━━ RECORDED INFORMATION ━━
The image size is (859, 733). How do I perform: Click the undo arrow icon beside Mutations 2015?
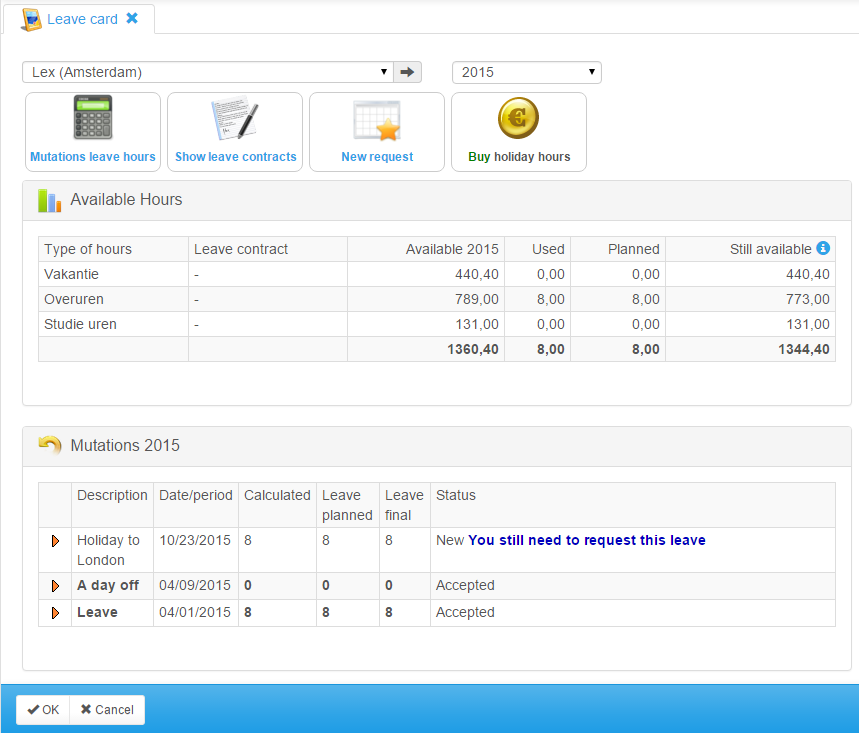48,445
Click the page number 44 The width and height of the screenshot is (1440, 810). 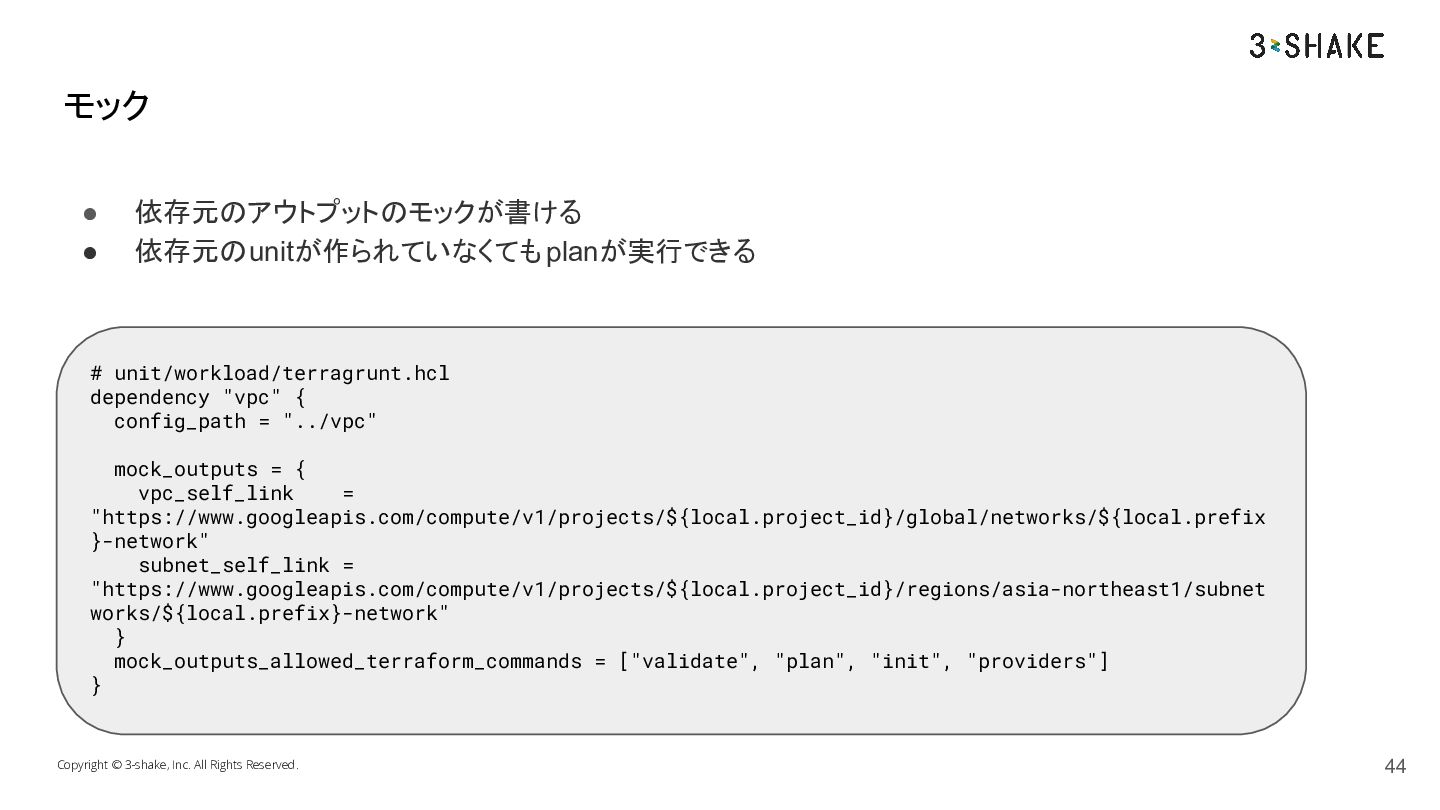[x=1395, y=766]
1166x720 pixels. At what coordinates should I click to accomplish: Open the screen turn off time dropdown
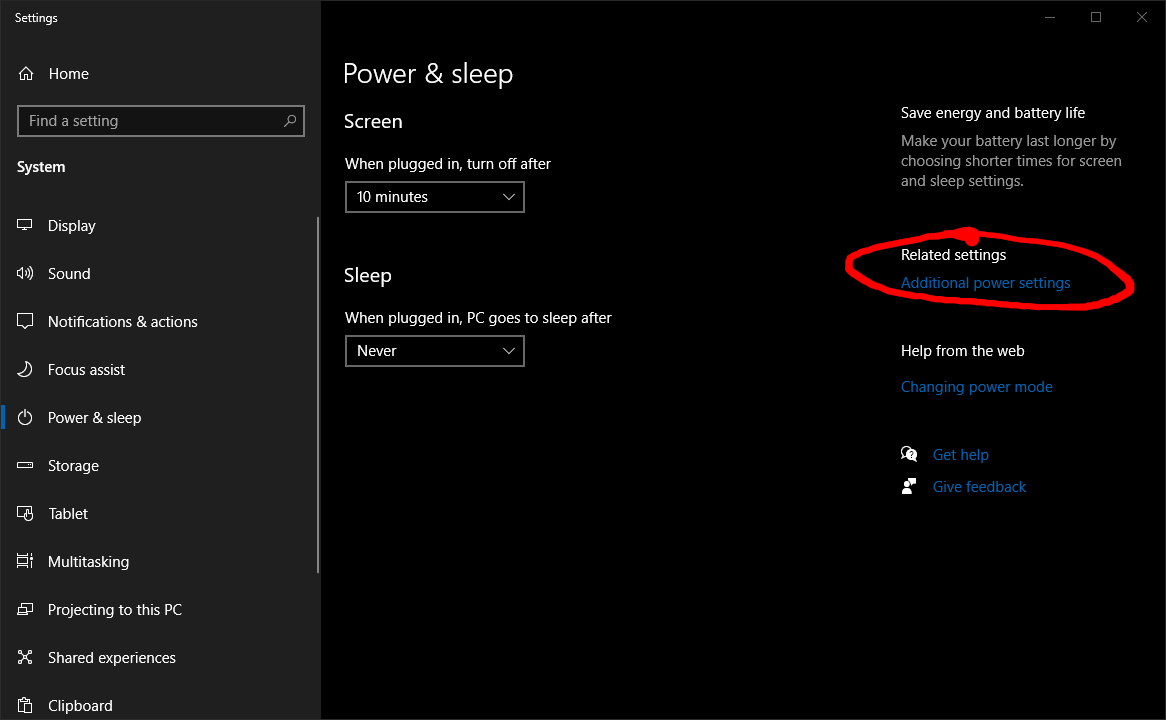point(434,197)
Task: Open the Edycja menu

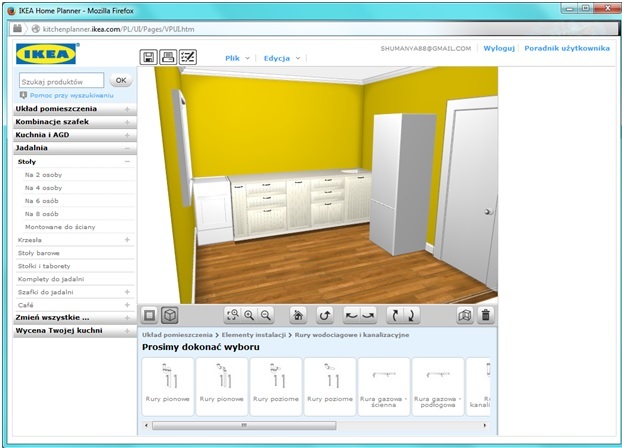Action: [281, 58]

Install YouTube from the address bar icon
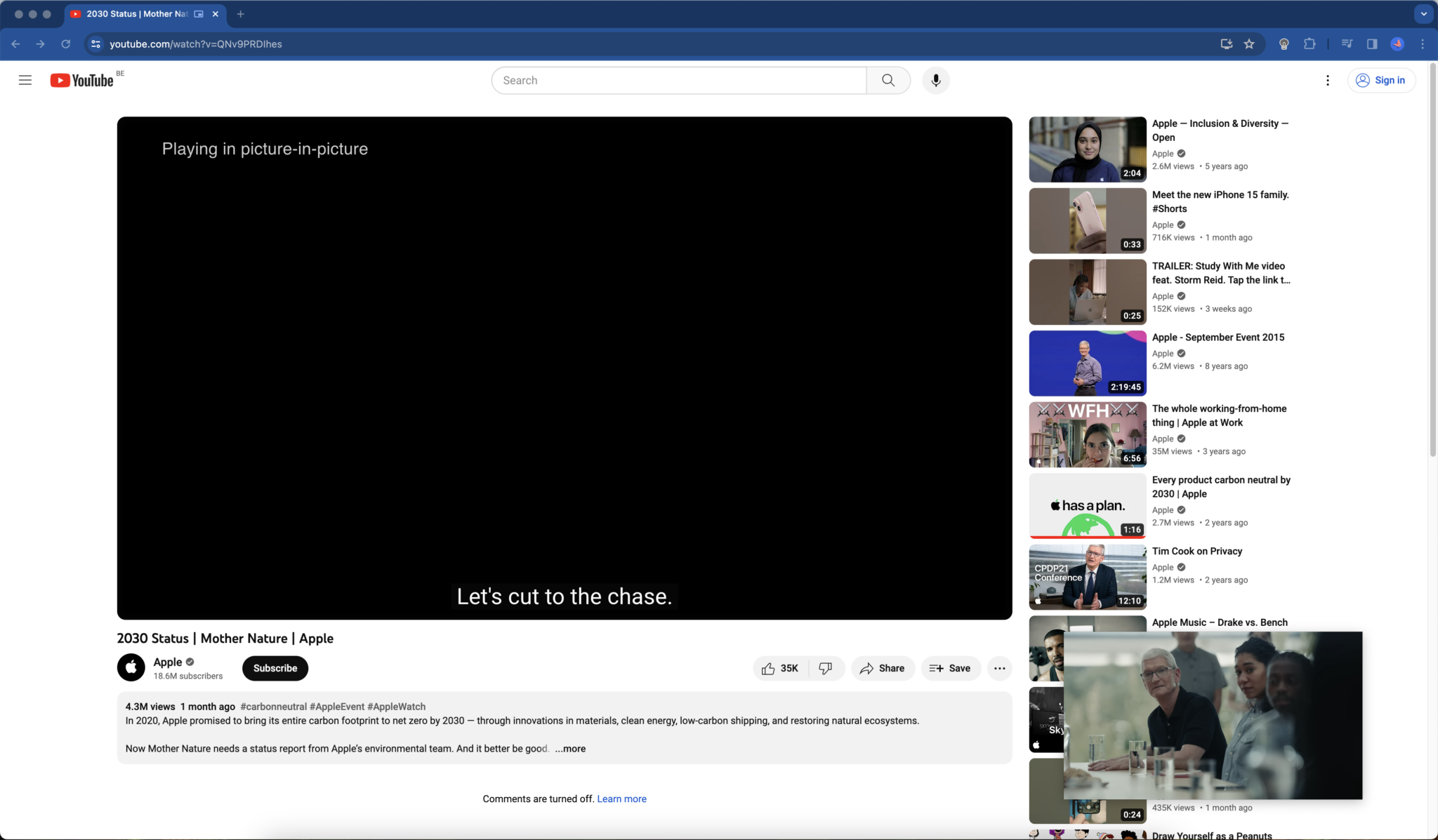tap(1226, 44)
━━━
WHAT THE EXERCISE ASKS: Please count the lines in the records above that contain the word "icon" and reply with the number alone.

SOLVED EXERCISE: 2